(Exercice proposé):
Poursuivez le texte sur la loi sur les résidences secondaires et les lits froids en reprenant juste après sa dernière phrase.

(Page):
━━━━━━
Loi sur les résidences secondaires : une politique du tourisme durable plutôt que des lits froids

En mars 2012, le peuple acceptait à la surprise générale, par 50,6 % des voix, l’initiative populaire Weber « pour en finir avec la construction envahissante de résidences secondaires ». Le nouvel article constitutionnel impose depuis lors une limitation de 20 % de résidences secondaires au sein du parc de logements de chaque commune. L’objectif de l’initiative Weber est double. Il s’agit, d’une part, de protéger le paysage, en particulier dans la zone alpine, face à la prolifération des constructions. Mais il s’agit aussi de lutter, d’autre part, contre ce que l’on appelle les « lits froids », c’est-à-dire les logements qui se trouvent vides la plus grande partie de l’année. Ces lits froids constituent un gigantesque gaspillage de ressources. Ils ont un impact sur le paysage, mais nécessitent aussi toute une série d’infrastructures et d’équipements coûteux, dont on fera peu usage. Dans les communes où ils sont nombreux, leurs volets clos donnent aux visiteurs la désagréable impression d’évoluer dans un village fantôme, nuisant ainsi à l’attractivité de la station. Enfin, les habitants de la région voient les prix des logements s’élever au point qu’ils ne peuvent parfois plus se loger sur place.

Il est permis d’être critique envers l’article constitutionnel lui-même. En effet, une limitation du pourcentage des résidences secondaires dans les communes n’est pas, en soi, une solution directe pour améliorer l’occupation du parc immobilier existant ou le dynamisme d’une station. Elle peut même déboucher, effet pervers, sur un simple déplacement des nouvelles constructions vers les communes qui n’ont pas encore atteint la limite imposée. Enfin, le pourcentage choisi, 20 %, peut être jugé comme arbitraire. Néanmoins, l’enjeu des lits froids et de l’impact sur le paysage et les zones touristiques d’une prolifération de résidences secondaires ne peut être balayé du revers de la main. Un modèle de développement économique principalement axé sur la vente de terrains et la construction de logements dont on ne sait pas s’ils seront occupés régulièrement est certes lucratif dans un premier temps, mais n’est pas viable sur le long terme. A un moment ou à un autre, ce dont a besoin une région à vocation touristique pour fonctionner économiquement, c’est d’un paysage intact, d’une offre d’activités et de délassement qui la positionne de manière attractive et, surtout, de touristes qui consomment sur place, qui animent et qui font « vivre » la station, dans tous les sens du terme. Pas de logements vides, même s’ils constituèrent initialement une juteuse affaire.
━━━━━━
(Données fournies):
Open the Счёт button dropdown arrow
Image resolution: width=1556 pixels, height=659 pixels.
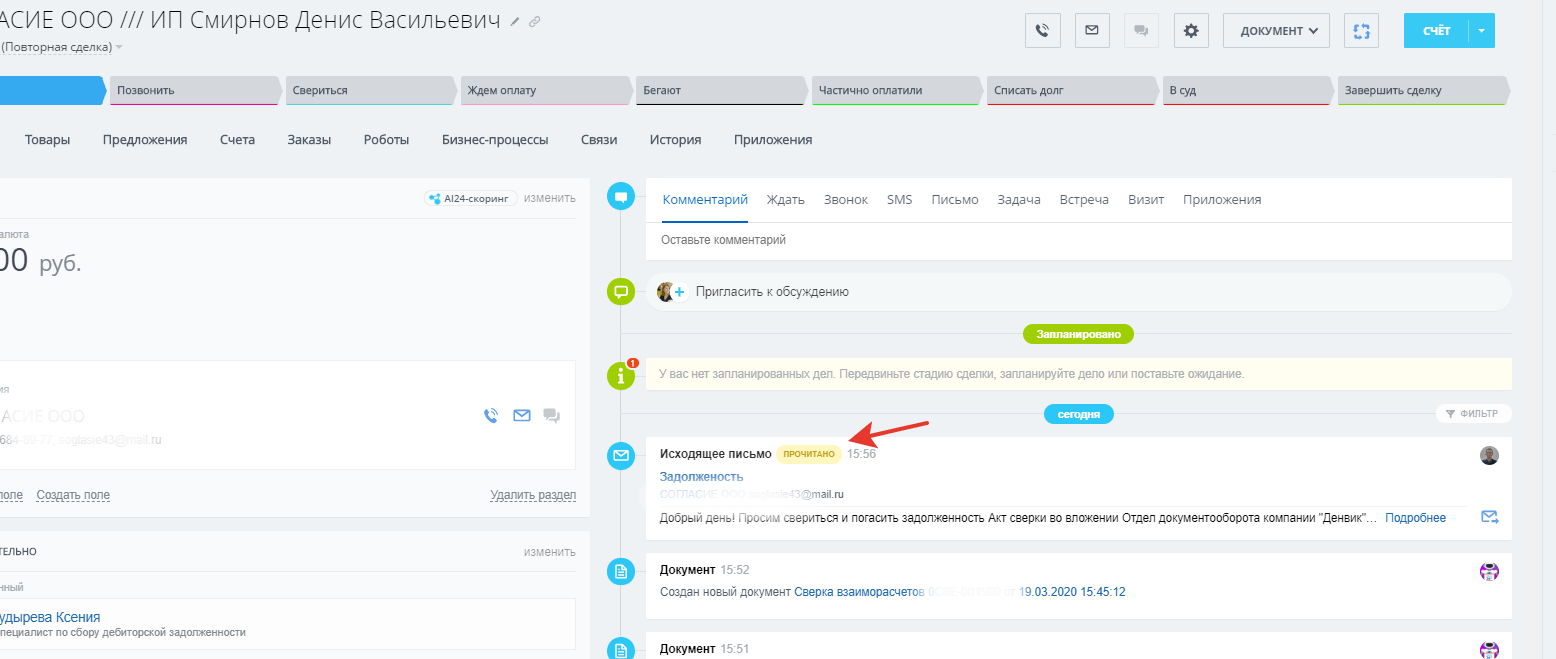click(x=1481, y=30)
━━━━━━
(Réponse rédigée):
Au lendemain du vote populaire, alors que les communes touchées par le nouvel article constitutionnel criaient misère, les Verts suisses et, en particulier, les Verts valaisans, ont fait toute une série de propositions pour répondre à cet enjeu, tout en appliquant le texte de l’initiative de manière flexible. Nous nous étions à l’époque montrés ouverts à la transformation de bâtiments protégés en résidences secondaires, afin d’assurer leur maintien en état, voire même à la soustraction, lors du calcul de la proportion de résidences secondaires dans le bâti existant, des logements dont on aurait pu prouver qu’ils étaient occupés régulièrement. Nous avions aussi demandé des mesures d’accompagnement afin de soutenir le secteur de la construction, via un programme de rénovation et d’assainissement énergétique des bâtiments dans les régions concernées. Enfin, nous avions proposé de mettre en œuvre des mesures ciblées pour renforcer le secteur hôtelier et favoriser les lits chauds.

Aujourd’hui, alors que le Conseil national s’apprête, à la session de mars, à traiter la Loi sur les résidences secondaires, qui vise à appliquer le nouvel article constitutionnel après deux ans de régulation via ordonnance, la déception est grande. Non seulement les mesures d’accompagnement dans le domaine de la construction, de l’hôtellerie et du tourisme n’ont jamais été considérées sérieusement mais, pire encore, la loi d’application n’est qu’une liste d’exceptions précisant dans quelles conditions il reste possible de construire des résidences secondaires dans les communes en possédant déjà plus de 20 %. Certaines de ces exceptions auraient certes pu se justifier. C’est en particulier le cas de la transformation en résidences secondaires de bâtiments protégés en vue de les maintenir en l’état. Cela aurait aussi été le cas de la réaffectation de bâtiments existant en résidences secondaires dans des cas précis, par exemple lors de successions. Mais certainement pas de l’accumulation de dérogations offerte par la loi.

Voyez plutôt ! Dans les communes dont le parc immobilier comporte déjà plus de 20 % de résidences secondaires, il sera possible :

– de ne plus considérer comme résidence secondaire une résidence secondaire, déjà existante ou à construire, que l'on propose simplement à la location, sans aucune garantie qu'elle soit effectivement occupée ;

– de transformer sa résidence principale en résidence secondaire, de la vendre et de se construire une nouvelle résidence principale un peu plus loin ;

– de transformer en résidences secondaires des hôtels dont on considère qu'ils ne peuvent plus être exploités de manière rentable, plutôt que d’essayer, par des mesures ciblées, de les rendre plus concurrentiels ;

– de prévoir, lorsque l’on se construit une nouvelle résidence principale, des appartements qui

seront offerts comme résidences secondaires dans le même bâtiment ;

– de construire des résidences secondaires pour assurer le financement d’entreprises d'hébergement organisées de type hôtelier ;

– de transformer en résidences secondaires des bâtiments protégés.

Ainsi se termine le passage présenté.